Brief - Once you find the line with "Skiverleih (180, 14)", copy it and every line after it through the end of the entries below, exactly as written.

Excerpted data -

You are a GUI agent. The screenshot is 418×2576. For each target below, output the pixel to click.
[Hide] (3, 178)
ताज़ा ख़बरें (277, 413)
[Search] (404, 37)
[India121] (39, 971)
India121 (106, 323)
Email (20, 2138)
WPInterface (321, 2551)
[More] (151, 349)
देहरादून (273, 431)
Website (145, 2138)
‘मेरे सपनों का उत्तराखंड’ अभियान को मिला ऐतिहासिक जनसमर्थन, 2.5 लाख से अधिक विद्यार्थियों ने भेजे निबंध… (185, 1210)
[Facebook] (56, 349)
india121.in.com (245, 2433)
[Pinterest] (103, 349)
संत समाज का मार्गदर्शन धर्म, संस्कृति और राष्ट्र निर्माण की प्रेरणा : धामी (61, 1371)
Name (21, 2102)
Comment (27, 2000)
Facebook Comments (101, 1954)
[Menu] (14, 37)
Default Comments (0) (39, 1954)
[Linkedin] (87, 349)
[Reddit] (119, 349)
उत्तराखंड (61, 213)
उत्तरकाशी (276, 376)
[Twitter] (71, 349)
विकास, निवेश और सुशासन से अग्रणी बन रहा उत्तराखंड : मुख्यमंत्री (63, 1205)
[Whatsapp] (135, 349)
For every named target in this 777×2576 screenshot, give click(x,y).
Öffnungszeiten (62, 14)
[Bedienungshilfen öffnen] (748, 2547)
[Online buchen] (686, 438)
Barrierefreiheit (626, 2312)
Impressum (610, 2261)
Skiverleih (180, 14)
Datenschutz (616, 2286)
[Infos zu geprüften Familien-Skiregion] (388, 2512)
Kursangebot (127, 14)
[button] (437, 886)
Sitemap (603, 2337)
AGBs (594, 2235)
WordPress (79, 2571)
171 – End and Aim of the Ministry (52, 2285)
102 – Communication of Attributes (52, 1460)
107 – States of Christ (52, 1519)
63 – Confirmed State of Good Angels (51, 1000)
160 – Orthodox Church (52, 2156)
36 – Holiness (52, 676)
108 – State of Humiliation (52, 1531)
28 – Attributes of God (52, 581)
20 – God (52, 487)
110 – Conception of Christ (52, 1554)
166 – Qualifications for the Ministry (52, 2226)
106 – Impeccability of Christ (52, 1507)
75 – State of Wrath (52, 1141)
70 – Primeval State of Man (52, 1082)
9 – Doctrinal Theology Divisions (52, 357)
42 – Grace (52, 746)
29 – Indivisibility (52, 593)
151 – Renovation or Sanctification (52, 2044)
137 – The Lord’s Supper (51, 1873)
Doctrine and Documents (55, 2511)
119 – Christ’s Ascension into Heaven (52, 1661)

Your response -
Skiverleih (180, 14)
Datenschutz (616, 2286)
[Infos zu geprüften Familien-Skiregion] (388, 2512)
Kursangebot (127, 14)
[button] (437, 886)
Sitemap (603, 2337)
AGBs (594, 2235)
WordPress (79, 2571)
171 – End and Aim of the Ministry (52, 2285)
102 – Communication of Attributes (52, 1460)
107 – States of Christ (52, 1519)
63 – Confirmed State of Good Angels (51, 1000)
160 – Orthodox Church (52, 2156)
36 – Holiness (52, 676)
108 – State of Humiliation (52, 1531)
28 – Attributes of God (52, 581)
20 – God (52, 487)
110 – Conception of Christ (52, 1554)
166 – Qualifications for the Ministry (52, 2226)
106 – Impeccability of Christ (52, 1507)
75 – State of Wrath (52, 1141)
70 – Primeval State of Man (52, 1082)
9 – Doctrinal Theology Divisions (52, 357)
42 – Grace (52, 746)
29 – Indivisibility (52, 593)
151 – Renovation or Sanctification (52, 2044)
137 – The Lord’s Supper (51, 1873)
Doctrine and Documents (55, 2511)
119 – Christ’s Ascension into Heaven (52, 1661)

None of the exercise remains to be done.